Мария работала по вызовам, и в поселке ее знали и уважали в каждой семье. Она была терпеливой и знающей нянечкой, ухаживающей за пациентом с чувством непоколебимой уверенности в его выздоровлении. Кормление свежим, протертым, лечебным, проветривание комнат, переодевания в сухое и чистое, покой, тишина — все способствовало быстрому излечению. И вот уже через несколько недель мой Дед, молодой и окрепший — на ногах, и сам ходит по тихому палисаднику в окружении ярких бабочек и стрекоз, потирая отходящие от немоты пальцы рук и думая, тяжело думая о пережитом. И вдруг, как бы прислушиваясь к чему-то, замирает, вглядываясь в голубоватое оконное стекло, сквозь которое проступают черты любимого лица той, что осталась ждать и уповать только на Божью милость. Сны о доме, о жене и маленьком сынишке мучили и радовали его, и, пытаясь пересказать их Марии, он изобретал новый язык — смесь русского с норвежским, и оба смеялись иногда неуклюжим выражениям и жестам.
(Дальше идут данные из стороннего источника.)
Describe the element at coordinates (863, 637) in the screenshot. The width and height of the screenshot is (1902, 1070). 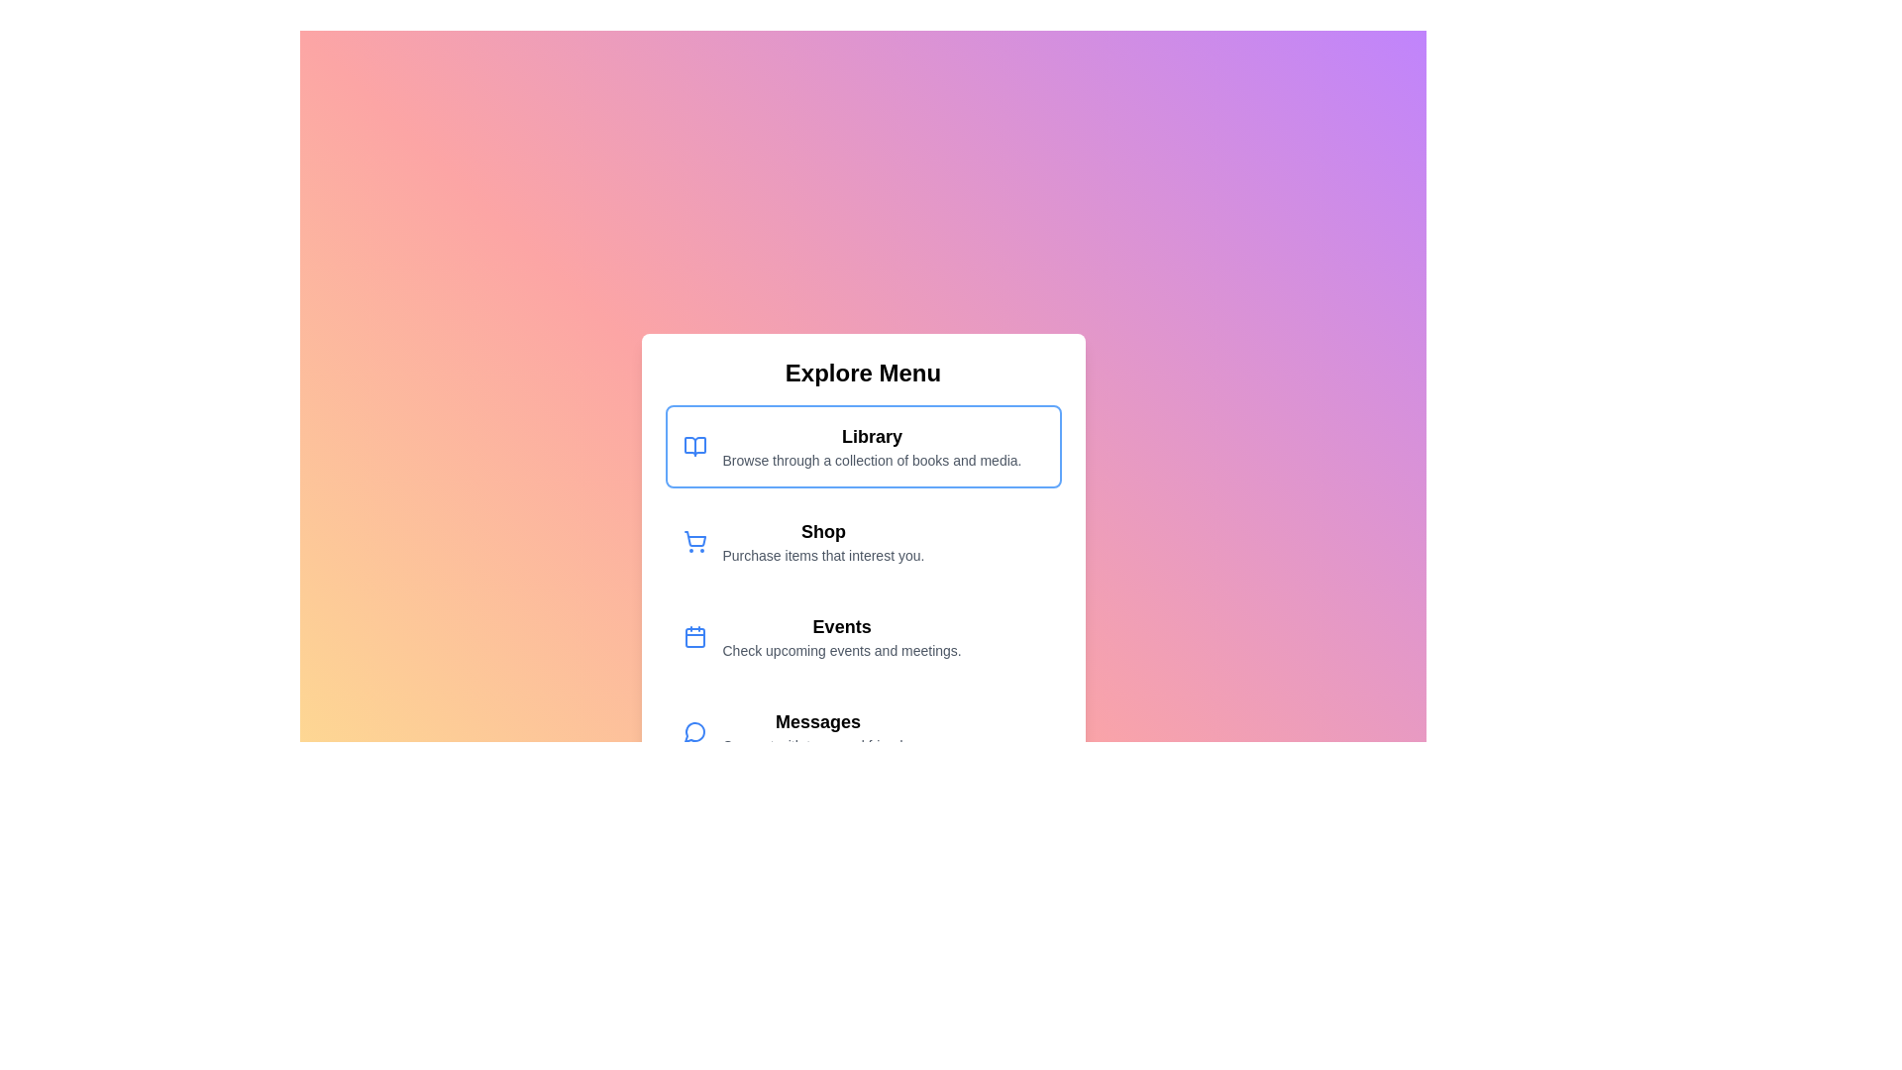
I see `the menu option Events to observe its hover effect` at that location.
Прошло полгода, Дед окреп настолько, что стал подумывать о возвращении домой. Мария познакомила его с людьми, знавшими обстановку в Европе и России, как могла поддерживала и казалась вполне согласной с решением. Но однажды, в полдень, уйдя на вызов к больному, вечером не вернулась домой. Дед, переделав дела по хозяйству и подождав в тревоге какое-то время, не выдержал и пошел искать. Старик, которого Мария должна была посетить, сообщил, что она ушла три часа назад. Страх спустился в сердце. «Может, с того и любовь началась, — сказала Васса задумчиво. — Как нашел ее у речки в слезах, уже и не отступить, и не отпустить... Так и просидели ночь в горе и радости... Иван хотел, чтобы ты знала и про Марию, и про сына их. Да все не решался, поди, открыться тебе, а мне сказывал, Иванка, мол, поймет, простит. А еще думал, может, разузнала бы о них что-нибудь. Жизнь большая. О сыне тосковал, Дмитрием назвал, Митенькой. Пятый годок ему был, когда Иван уехал от них... — Васса заплакала. — Такую-то муку терпеть». И было не ясно, к кому относились эти слова: к многострадальному моему Деду; к мальчику, с которым он разлучился на всю оставшуюся жизнь, к Марии или ко всем троим...

Откровение, в первый момент вызвавшее во мне шок и уколовшее странной ревностью и обидой, уже в следующее обернулось пронзительной болью и жалостью и к Деду, и к Марии, и к их сынишке, и к Вассе, и к моему отцу, и к маме, и к бабушке, почему-то всем вдруг разом осиротевшим.